I am here to help! Let me give you some ideas, and even some recipes!

Personally, this year, I grew so much Swiss Chard, that I can’t possibly eat it all. However, I am putting forth a great effort. So Swiss chard seems to be my greens of choice.

So here is a typical breakfast for me:

Greens, eggs and feta:

Stir fry three leaves of Swiss chard, and a little bit of onion in butter. I do this in my small Lodge cast iron skillet. I add a bit of salt and pepper and cook until the greens are fairly soft.

Still in the skillet, I throw in an egg and scramble it in with my greens and onions. Once the egg is cooked, I put it onto my plate.

Then I crumble some amazing feta cheese from Open Doors Heritage Farm.

This is a great start to the day, with greens already in my diet. If you are a vegan, you could skip the egg and feta and add rice and beans, also very delicious! I do that and add on some homemade salsa!

Here is an idea for lunch or dinner-

Basil Pesto on brown rice noodles:

I also grew a lot of basil this year, so pesto is my friend. Many of you know how to make pesto, but if you don’t, here is a simple recipe that I found online, and many of them seem to be pretty much the same:

2 cups basil
2 cloves garlic
1/4 cup pine nuts
1/2 – 2/3 cup olive oil
1/2 cup parmesan cheese (or another hard cheese) (If you are vegan, you can try nutritional yeast)

In a food processor (or a blender), add the basil, the garlic and the pine nuts and pulse until chopped well. While the processor is running, add 1/2 cup of the olive oil, slowly, so it incorporates well. Process until smooth.

Personally, I add in my cheese at this point, and pulse it in the food processor, but some have you add it in a bowl.

So how is this healthy? Basil is a great herb, and for me it counts as a green leafy vegetable.

I love brown rice pasta. Pasta is still pasta, and not the best use of your food allowance, but it is quite a treat, and a great summer meal.

Roasted Cauliflower (with or without curry):

I love curried cauliflower. My only problem is that I will get carried away and eat the entire thing!
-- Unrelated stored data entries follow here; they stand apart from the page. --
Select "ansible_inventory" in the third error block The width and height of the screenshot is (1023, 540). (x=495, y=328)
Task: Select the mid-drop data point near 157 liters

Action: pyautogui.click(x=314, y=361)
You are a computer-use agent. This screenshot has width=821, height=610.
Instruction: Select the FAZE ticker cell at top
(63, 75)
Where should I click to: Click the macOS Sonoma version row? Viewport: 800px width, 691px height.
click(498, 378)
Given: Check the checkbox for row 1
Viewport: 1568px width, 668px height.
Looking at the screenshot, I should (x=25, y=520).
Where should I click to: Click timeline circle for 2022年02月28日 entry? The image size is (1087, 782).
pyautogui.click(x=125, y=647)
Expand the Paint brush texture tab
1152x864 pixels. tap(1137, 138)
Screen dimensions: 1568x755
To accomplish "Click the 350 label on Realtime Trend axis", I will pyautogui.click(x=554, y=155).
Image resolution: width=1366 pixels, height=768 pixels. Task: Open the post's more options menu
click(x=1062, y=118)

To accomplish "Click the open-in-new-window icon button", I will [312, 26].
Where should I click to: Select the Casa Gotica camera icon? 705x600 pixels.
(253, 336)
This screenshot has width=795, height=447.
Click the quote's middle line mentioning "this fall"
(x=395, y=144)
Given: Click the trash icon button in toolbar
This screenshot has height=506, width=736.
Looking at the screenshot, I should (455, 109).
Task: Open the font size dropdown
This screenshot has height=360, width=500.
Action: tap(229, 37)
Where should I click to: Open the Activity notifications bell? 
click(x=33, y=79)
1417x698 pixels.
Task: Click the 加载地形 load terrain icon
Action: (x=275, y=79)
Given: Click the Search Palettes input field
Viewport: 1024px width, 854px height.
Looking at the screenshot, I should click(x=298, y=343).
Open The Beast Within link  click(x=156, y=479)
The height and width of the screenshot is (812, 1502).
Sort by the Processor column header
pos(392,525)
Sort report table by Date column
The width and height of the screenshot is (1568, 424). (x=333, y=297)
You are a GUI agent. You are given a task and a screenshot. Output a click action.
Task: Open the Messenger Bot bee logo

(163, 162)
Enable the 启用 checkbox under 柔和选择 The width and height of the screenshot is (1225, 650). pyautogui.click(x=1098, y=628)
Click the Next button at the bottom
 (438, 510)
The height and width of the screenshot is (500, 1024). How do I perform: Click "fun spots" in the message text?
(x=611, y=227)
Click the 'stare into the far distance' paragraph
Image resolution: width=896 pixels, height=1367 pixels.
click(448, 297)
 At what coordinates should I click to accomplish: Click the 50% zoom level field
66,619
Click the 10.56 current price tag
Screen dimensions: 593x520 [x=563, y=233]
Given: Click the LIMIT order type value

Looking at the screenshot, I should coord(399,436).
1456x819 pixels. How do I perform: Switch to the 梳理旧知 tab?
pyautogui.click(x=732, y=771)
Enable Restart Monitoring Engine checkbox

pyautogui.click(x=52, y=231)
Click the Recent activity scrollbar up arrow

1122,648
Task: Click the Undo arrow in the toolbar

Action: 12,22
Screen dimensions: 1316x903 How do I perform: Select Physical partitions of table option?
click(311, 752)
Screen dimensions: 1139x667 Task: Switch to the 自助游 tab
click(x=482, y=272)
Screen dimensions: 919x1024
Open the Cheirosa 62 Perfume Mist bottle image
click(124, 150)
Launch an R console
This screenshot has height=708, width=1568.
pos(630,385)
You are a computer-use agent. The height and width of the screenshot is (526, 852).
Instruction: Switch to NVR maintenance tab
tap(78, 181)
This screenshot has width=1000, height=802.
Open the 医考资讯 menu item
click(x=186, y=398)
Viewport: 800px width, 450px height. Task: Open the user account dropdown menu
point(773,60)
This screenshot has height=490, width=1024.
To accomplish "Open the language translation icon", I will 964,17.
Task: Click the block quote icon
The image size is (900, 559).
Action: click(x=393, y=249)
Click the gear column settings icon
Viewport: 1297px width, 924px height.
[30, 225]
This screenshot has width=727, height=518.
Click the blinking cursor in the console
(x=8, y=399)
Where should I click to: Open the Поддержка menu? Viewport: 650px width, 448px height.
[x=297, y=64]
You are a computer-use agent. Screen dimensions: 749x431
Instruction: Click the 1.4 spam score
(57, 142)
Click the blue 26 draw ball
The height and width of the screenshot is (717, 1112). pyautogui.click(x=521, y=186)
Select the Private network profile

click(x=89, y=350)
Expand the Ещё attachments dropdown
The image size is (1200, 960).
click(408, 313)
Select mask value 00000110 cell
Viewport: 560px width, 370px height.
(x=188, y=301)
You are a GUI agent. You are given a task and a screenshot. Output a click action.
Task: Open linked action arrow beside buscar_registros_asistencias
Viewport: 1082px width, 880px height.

1 head of cauliflower (organic, please)
butter or coconut oil

All I do is cut up the cauliflower into small bits, put it on a “cookie sheet” (it’s actually a jelly roll pan), and massage it in butter and/or coconut oil. (Coconut oil supposedly makes it crisper.) Then I add salt and curry powder (which is of course, optional).

Place it in the oven, cook at 425 for about 30 -40 minutes, until it softens and turns totally yummy!

Then keep me away from it, or I will eat it all!

Light Dinners

Often in the summer, I don’t really want a large dinner. So something small but satisfying is plenty. It’s even better if it includes a vegetable I normally don’t eat, and is fun to eat. Here is a great idea if someone has given you an eggplant, and you don’t know what to do with it:

Baba Ganoush, or What do I do with Eggplant?

If you want to cook your eggplant over a fire, that is up to you, but I like simple and easy, so I just bake mine.

Bake 1 medium to large eggplant in the oven at 40 for 30 – 40 minutes, or until soft. Let it cool. Peel it when it has cooled down.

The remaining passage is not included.